I then rebuilt a minimal setup with a standalone ATmega328P on a breadboard:

-ISP programming works
-External 16 MHz crystal
-Blink program runs correctly

However, when I insert the same 1 Ω shunt resistor on the 5 V line feeding the ATmega, I no longer observe clear variations on the oscilloscope. The signal appears mostly flat or much weaker compared to the Arduino UNO.

What confuses me is that:

-The measurements are clear with Arduino UNO
-My measurement method seems valid
-The same blink code runs correctly

But the power trace is very different on the standalone chip.
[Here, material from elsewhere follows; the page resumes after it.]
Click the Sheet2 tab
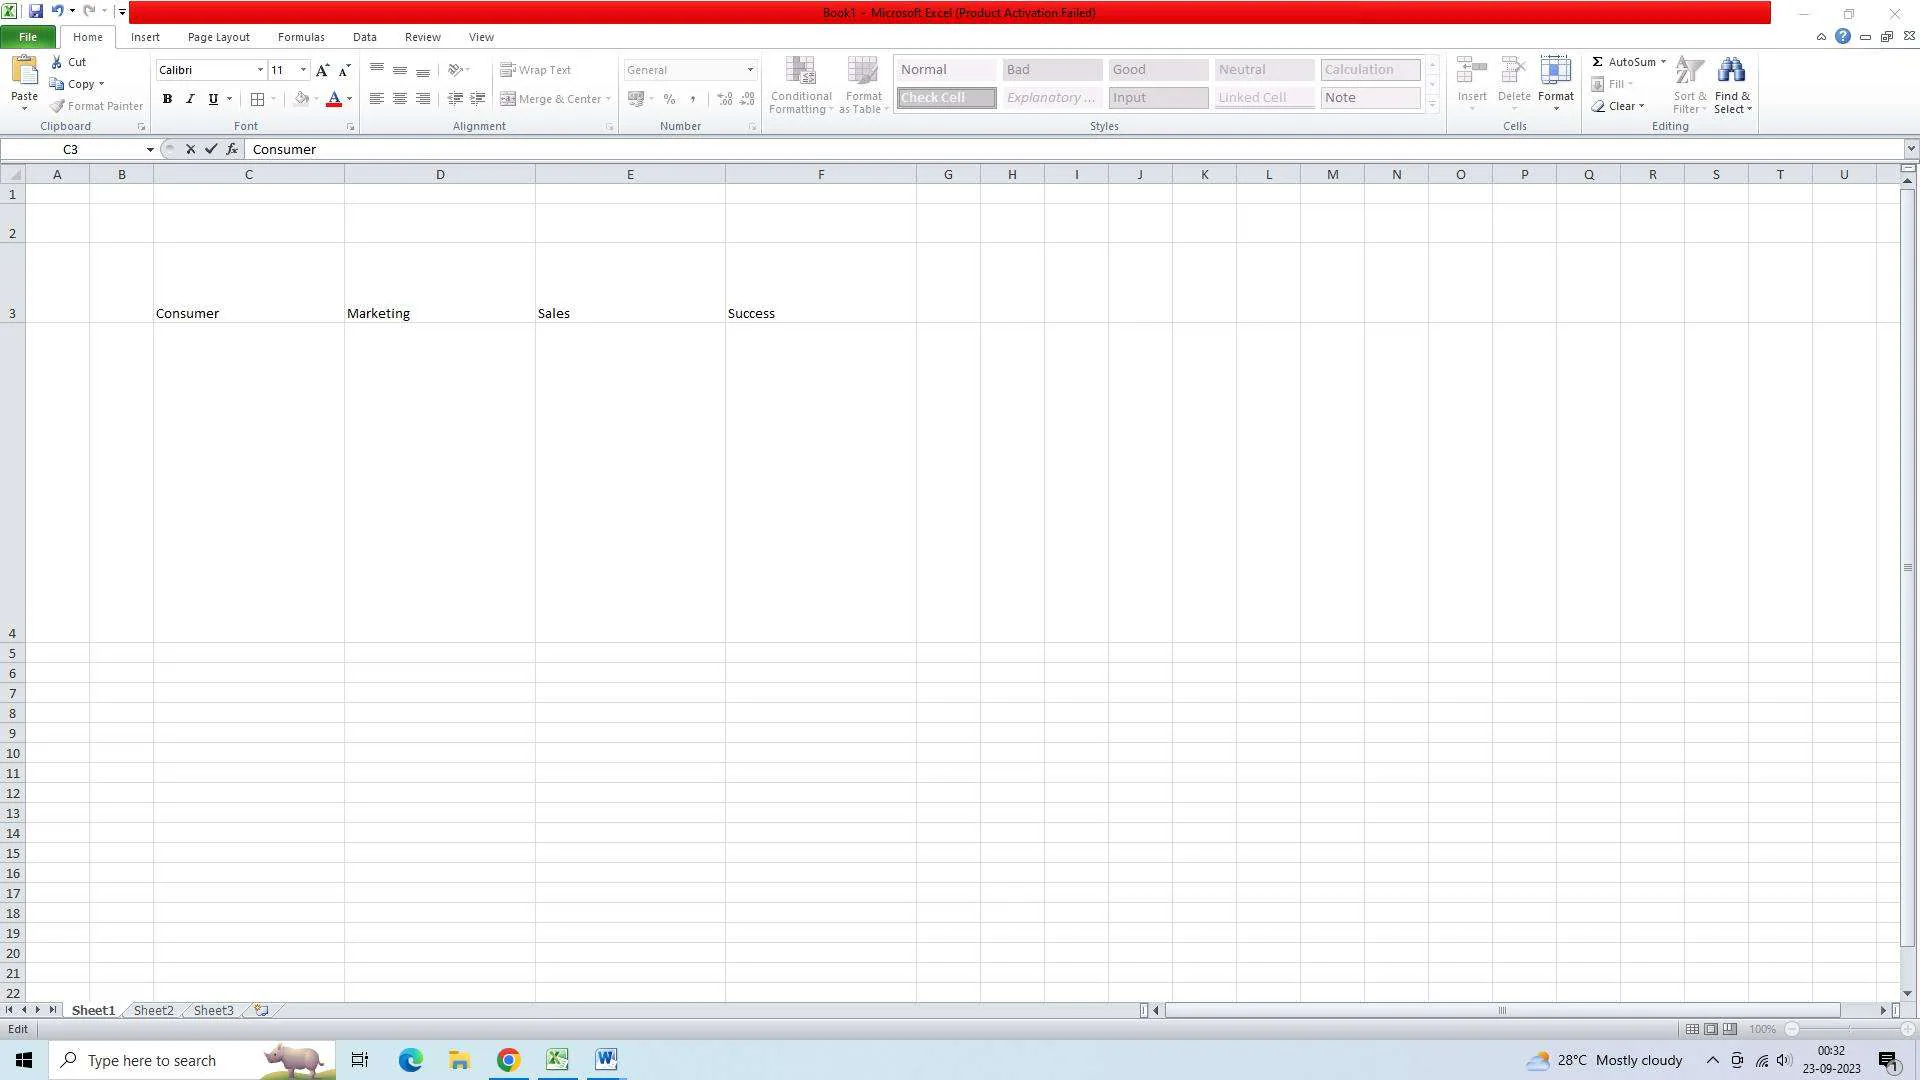Image resolution: width=1920 pixels, height=1080 pixels. [x=153, y=1010]
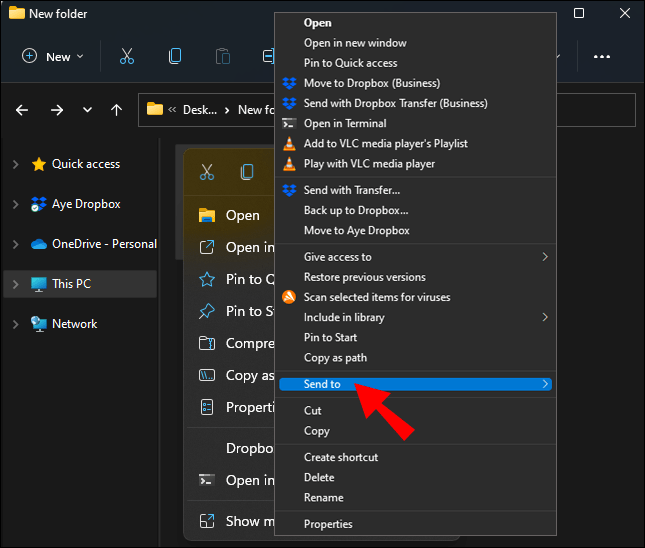
Task: Expand the Quick access tree node
Action: 15,164
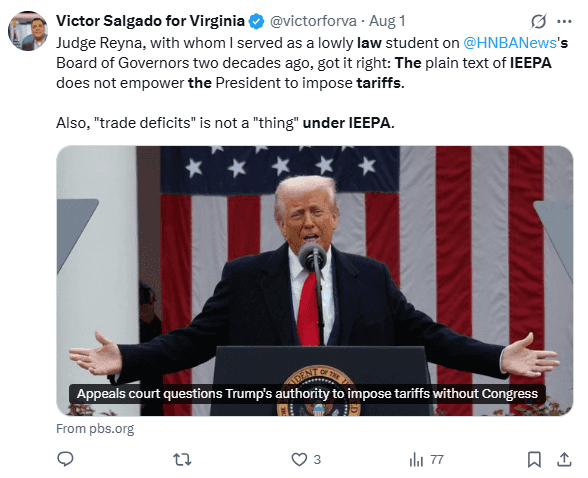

I am trying to understand what could explain this difference. Possible causes I am considering:

-Decoupling capacitors smoothing out current variations too much
-Measuring at the wrong point (VCC vs GND side)
-Differences in the power distribution network between the UNO and the bare chip
-The Arduino board introducing additional activity that makes variations easier to observe
-A 1 Ω shunt being too small in this configuration
-An amplifier might be necessary

Since I could already see variations on the Arduino UNO with just a blink program, I expected at least some comparable signal on the standalone ATmega328P. That’s why I suspect a hardware or measurement issue rather than a software issue.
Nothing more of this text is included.